Both “quit” and “discharge” are defined by statute. A quit “occurs when the decision to end the employment was, at the time the employment ended, the employee’s.”  Minn. Stat. § 268.095, subd. 2(a) (2004).  A discharge “occurs when any words or actions by an employer would lead a reasonable employee to believe that the employer will no longer allow the employee to work for the employer in any capacity.”  Minn.

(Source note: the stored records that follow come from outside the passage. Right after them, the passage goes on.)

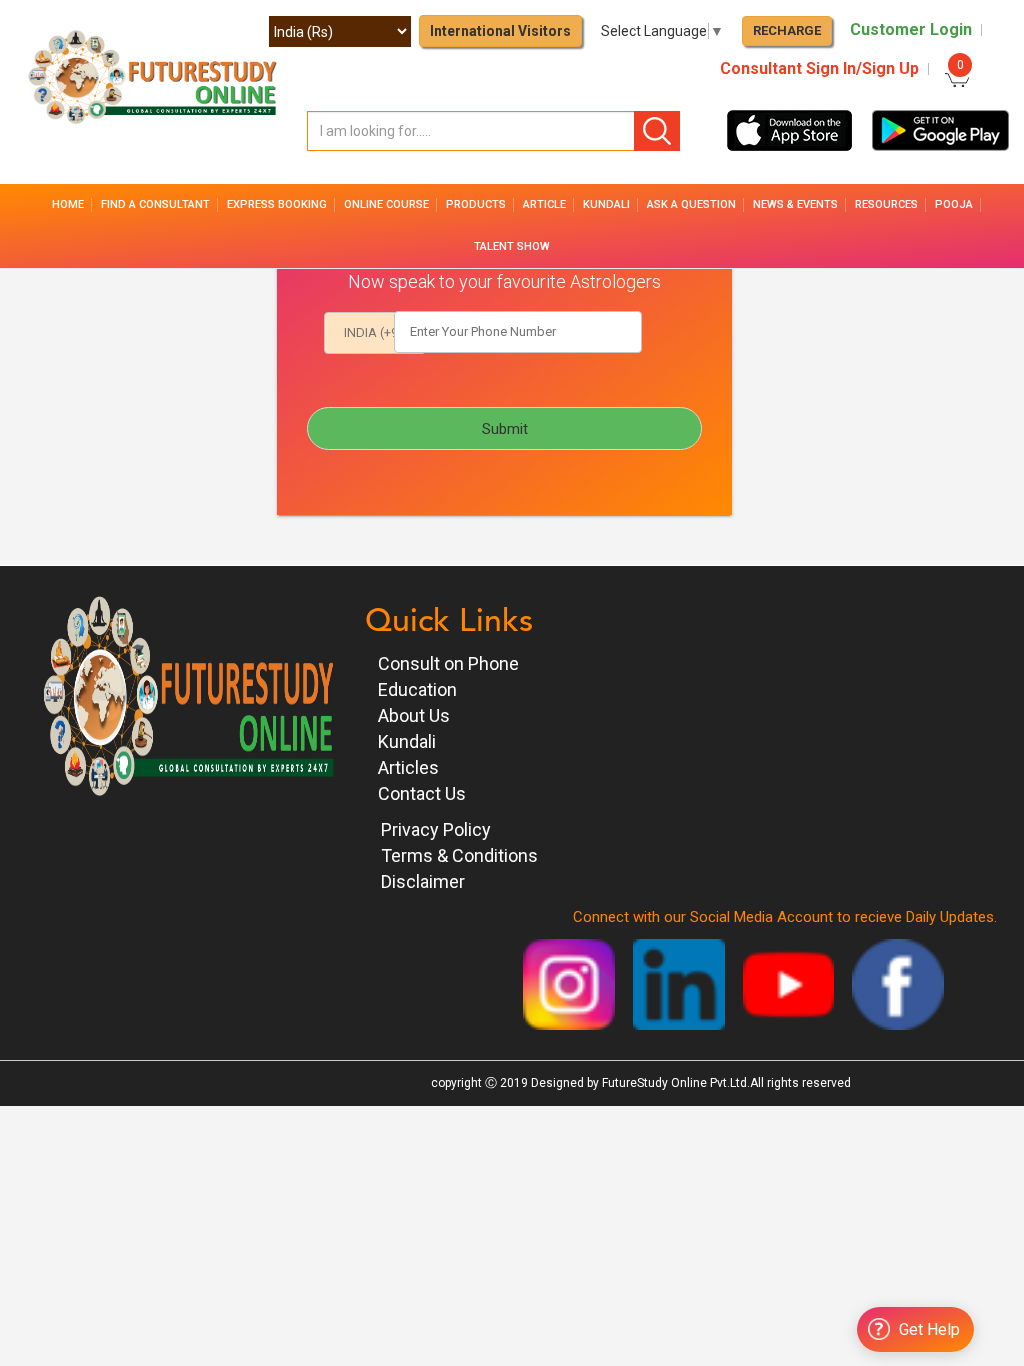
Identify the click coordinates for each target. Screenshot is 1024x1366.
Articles (408, 767)
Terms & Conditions (459, 855)
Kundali (407, 741)
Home (68, 204)
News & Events (795, 204)
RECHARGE (787, 30)
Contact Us (422, 793)
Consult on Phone (448, 663)
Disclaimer (423, 881)
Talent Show (512, 246)
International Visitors (500, 31)
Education (417, 689)
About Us (414, 715)
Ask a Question (691, 204)
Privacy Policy (436, 829)
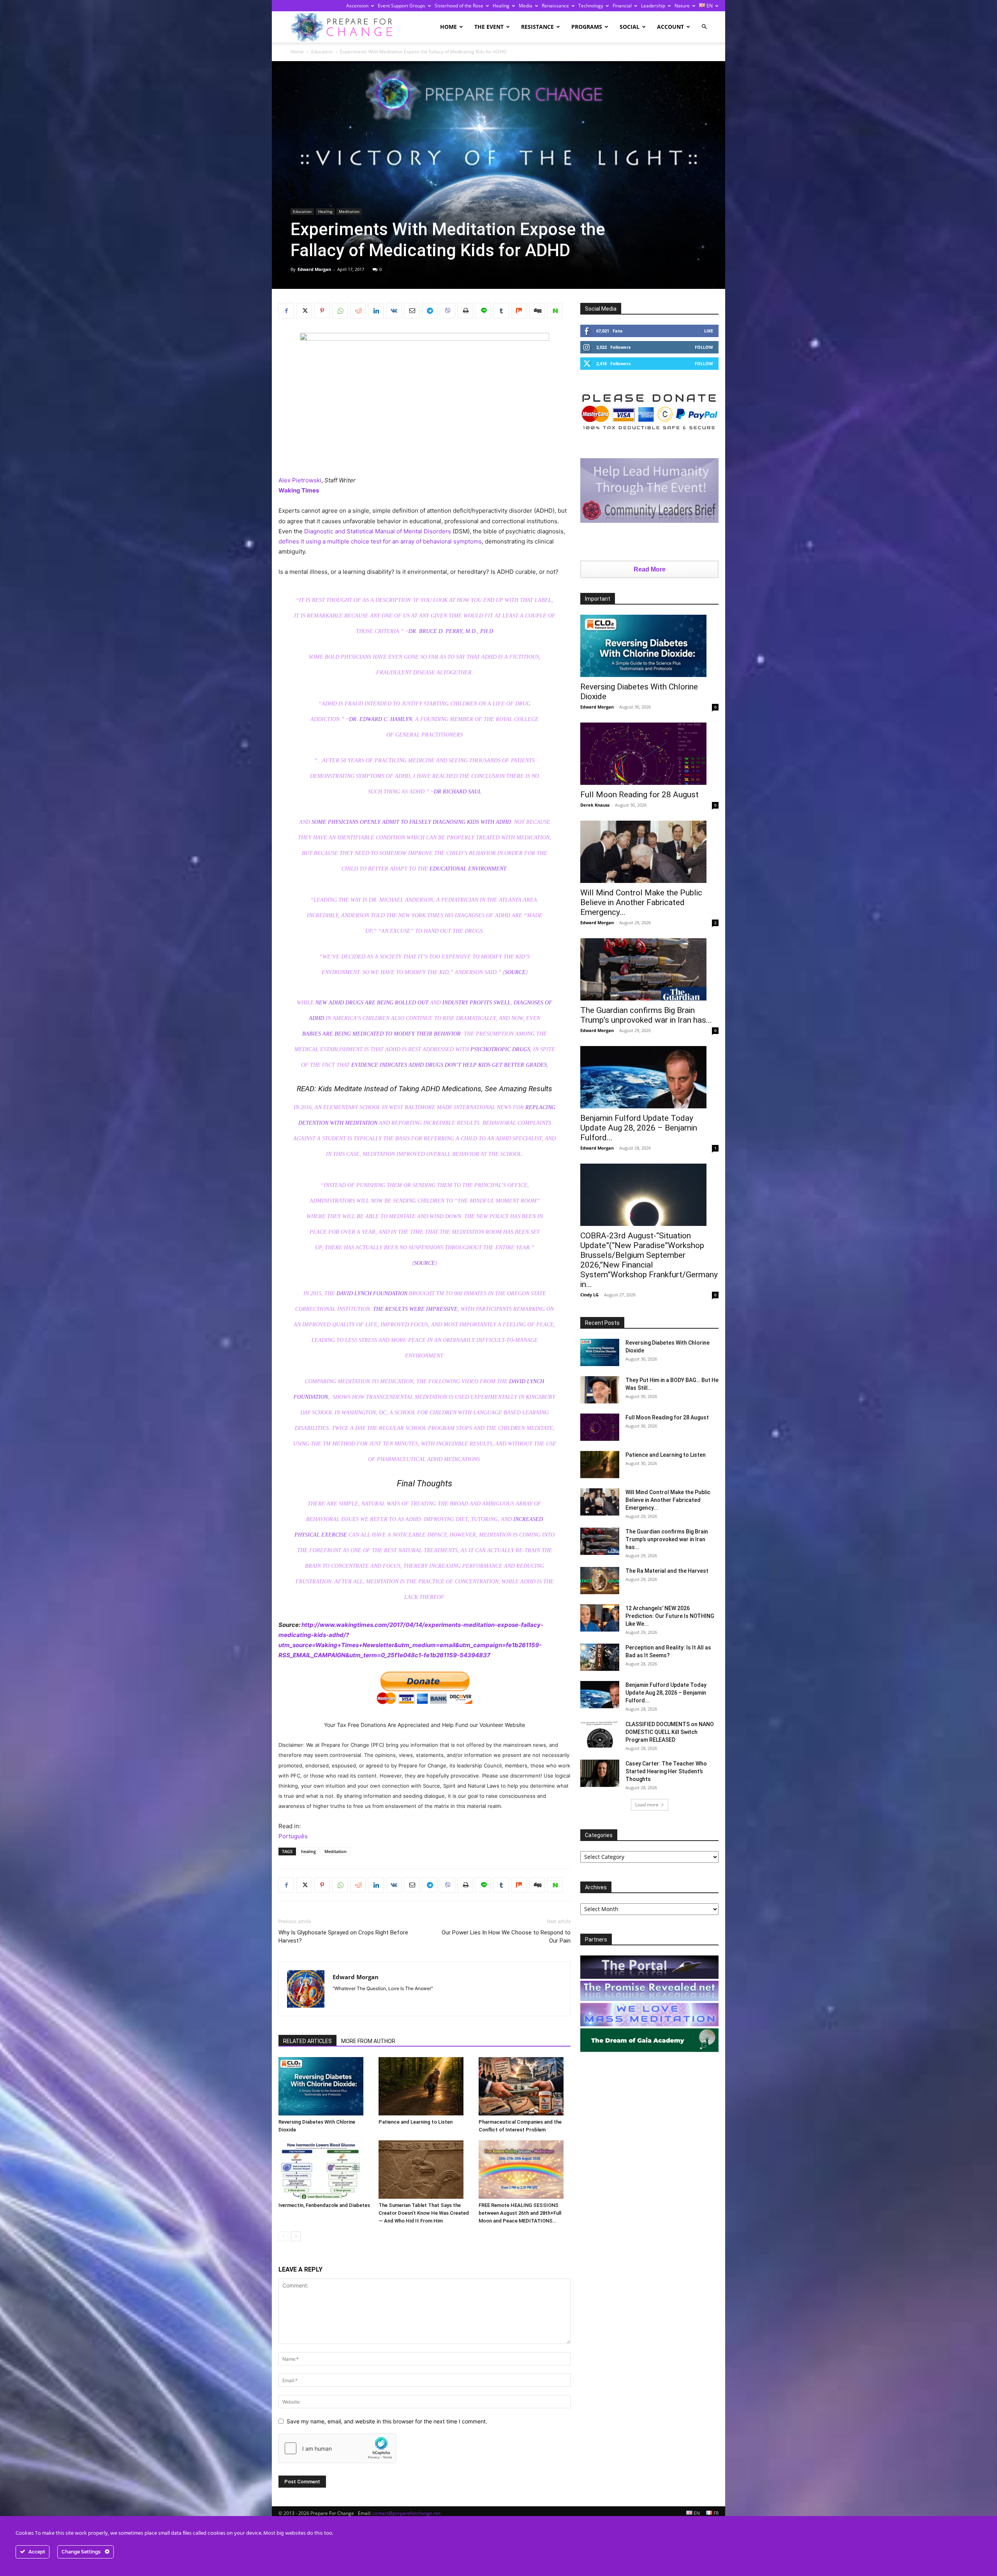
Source (515, 972)
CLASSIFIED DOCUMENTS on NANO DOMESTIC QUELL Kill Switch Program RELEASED (669, 1732)
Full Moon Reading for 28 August (639, 794)
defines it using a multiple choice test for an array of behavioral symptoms (380, 541)
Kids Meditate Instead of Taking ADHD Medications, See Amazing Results (435, 1088)
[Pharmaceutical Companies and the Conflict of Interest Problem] (525, 2086)
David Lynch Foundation (371, 1293)
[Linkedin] (376, 310)
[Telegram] (429, 310)
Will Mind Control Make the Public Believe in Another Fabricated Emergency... (641, 902)
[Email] (411, 310)
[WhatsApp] (340, 310)
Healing (501, 5)
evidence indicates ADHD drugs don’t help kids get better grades (449, 1065)
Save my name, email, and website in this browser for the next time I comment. (387, 2421)
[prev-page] (283, 2236)
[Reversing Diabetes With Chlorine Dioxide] (324, 2086)
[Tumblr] (501, 310)
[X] (304, 310)
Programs (586, 26)
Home (448, 26)
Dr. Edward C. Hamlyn (380, 719)
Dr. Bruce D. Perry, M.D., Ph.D (451, 631)
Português (293, 1836)
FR (715, 2513)
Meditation (349, 211)
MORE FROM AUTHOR (368, 2041)
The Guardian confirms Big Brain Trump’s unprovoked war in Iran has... (646, 1015)
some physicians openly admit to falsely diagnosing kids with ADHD (411, 822)
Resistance (537, 26)
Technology (590, 5)
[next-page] (296, 2236)
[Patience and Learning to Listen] (424, 2086)
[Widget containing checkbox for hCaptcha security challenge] (337, 2448)
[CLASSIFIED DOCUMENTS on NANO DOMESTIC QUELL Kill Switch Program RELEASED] (599, 1734)
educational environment (468, 869)
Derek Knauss (594, 805)
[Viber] (447, 310)
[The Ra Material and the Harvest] (599, 1580)
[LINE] (483, 310)
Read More (650, 569)
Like (708, 331)
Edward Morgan (314, 269)
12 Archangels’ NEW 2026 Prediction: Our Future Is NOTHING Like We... (669, 1616)
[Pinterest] (322, 310)
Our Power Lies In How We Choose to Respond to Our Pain (506, 1936)
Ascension (357, 5)
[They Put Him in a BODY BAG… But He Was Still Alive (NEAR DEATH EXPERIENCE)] (599, 1389)
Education (322, 51)
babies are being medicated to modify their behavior (381, 1034)
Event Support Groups (401, 5)
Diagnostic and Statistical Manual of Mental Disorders (377, 531)
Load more (647, 1804)
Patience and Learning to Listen (416, 2122)
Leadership (653, 5)
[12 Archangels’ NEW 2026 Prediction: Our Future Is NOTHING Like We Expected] (599, 1618)
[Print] (465, 310)
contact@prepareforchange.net (406, 2513)
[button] (704, 26)
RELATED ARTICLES (307, 2041)
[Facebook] (286, 310)
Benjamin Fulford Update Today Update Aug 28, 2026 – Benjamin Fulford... (638, 1127)
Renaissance (555, 5)
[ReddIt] (358, 310)
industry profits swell (476, 1003)
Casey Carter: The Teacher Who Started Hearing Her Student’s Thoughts (666, 1771)
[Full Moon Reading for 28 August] (649, 754)
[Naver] (555, 310)
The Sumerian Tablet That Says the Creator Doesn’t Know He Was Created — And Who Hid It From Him (424, 2213)
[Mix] (519, 310)
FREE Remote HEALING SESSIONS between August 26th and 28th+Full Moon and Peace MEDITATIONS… (520, 2213)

Stat. § 268.095, subd. 5(a) (2004).  

Mittag was told in July 2004 that she would be fired if any more complaints were received about her treatment of employees or customers.  More complaints were received in February and early March 2005.  On March 30, 2005, Mittag’s district manager and her area supervisor went to Mittag’s store to fire her because of these complaints. 

They testified about the meeting.  The district manager testified that “we just told [Mittag] that I’ve received three more complaints, she said, fine, I’ll get my keys, and that was it.”  The area supervisor testified, “And we went into the back room and [Mittag] said what’s up, and [the district manager] says, well, it’s not good. . . . we got some more letters.  And [Mittag] says, okay, I’ll get my key, and she got her key and left.”  When asked if Mittag had quit or been fired, the area supervisor testified, “Well, I guess I would say that [Mittag] was fired because when we had suspended her, we had told her that if we received any more letters, that she would be terminated.”

Like the area supervisor, Mittag perceived herself as having been fired when she was told that more complaints had been received.  She testified:  

[W]hen those two called me in the back room, I knew what was going to happen.  . . . And when [the area supervisor,] then [the district manager] goes, well, . . . we’ve gotten some complaints[,] I knew right there what they were doing.  I knew they were going to fire me, and I just said I’ll go get you my keys.  . . .  And when I walked to get my keys and stuff, I guess I would think that that was their opportunity to say . . . we’ll show you these things, you know, we’re not here to fire you, we just want to talk.  But nobody said that because they were there to fire me.  And that’s why when I went and said I’ll give you my keys, they didn’t argue about it because that’s what they were there for.   


We conclude that turning in her keys was Mittag’s response to having been fired; it was not a gesture signifying that she voluntarily quit.

As we noted above, a discharge “occurs when any words or actions by an employer would lead a reasonable employee to believe that the employer will no longer allow the employee to work for the employer in any capacity.”  Minn. Stat. § 268.095, subd. 5(a).  Based on the undisputed facts, we conclude that words and actions of Mittag’s district manager and her area supervisor led Mittag to believe that they would no longer allow her to work in any capacity and that within the meaning of the statute, she was discharged.